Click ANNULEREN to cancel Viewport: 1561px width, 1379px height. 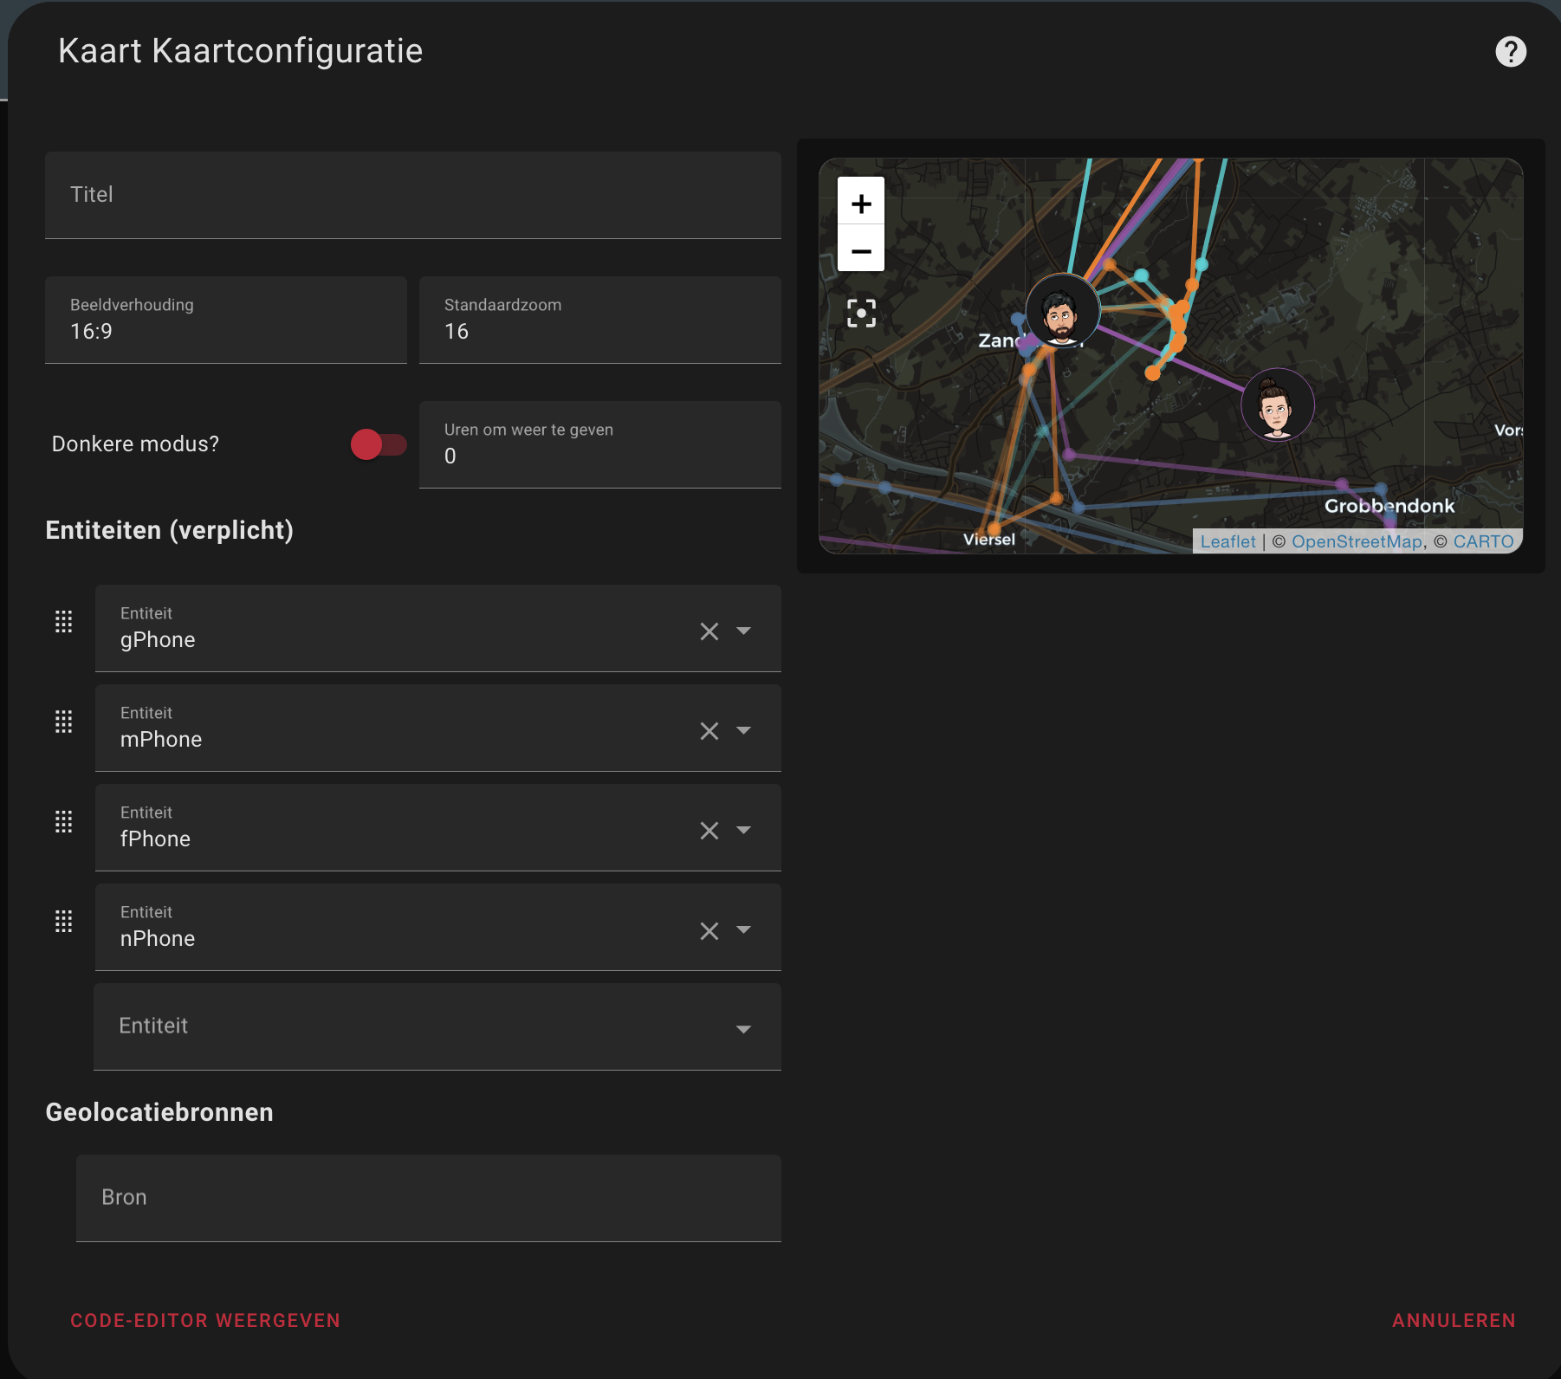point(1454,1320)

§

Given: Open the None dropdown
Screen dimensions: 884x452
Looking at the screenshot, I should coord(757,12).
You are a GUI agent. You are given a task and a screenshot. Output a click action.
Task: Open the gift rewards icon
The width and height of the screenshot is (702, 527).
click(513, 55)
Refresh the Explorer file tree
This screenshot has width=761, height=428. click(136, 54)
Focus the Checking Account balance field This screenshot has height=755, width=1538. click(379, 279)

§

Assignment: Exactly how many lines of the listing above contain the string "Open"? Give no more than the number.

Reply to the exercise: 2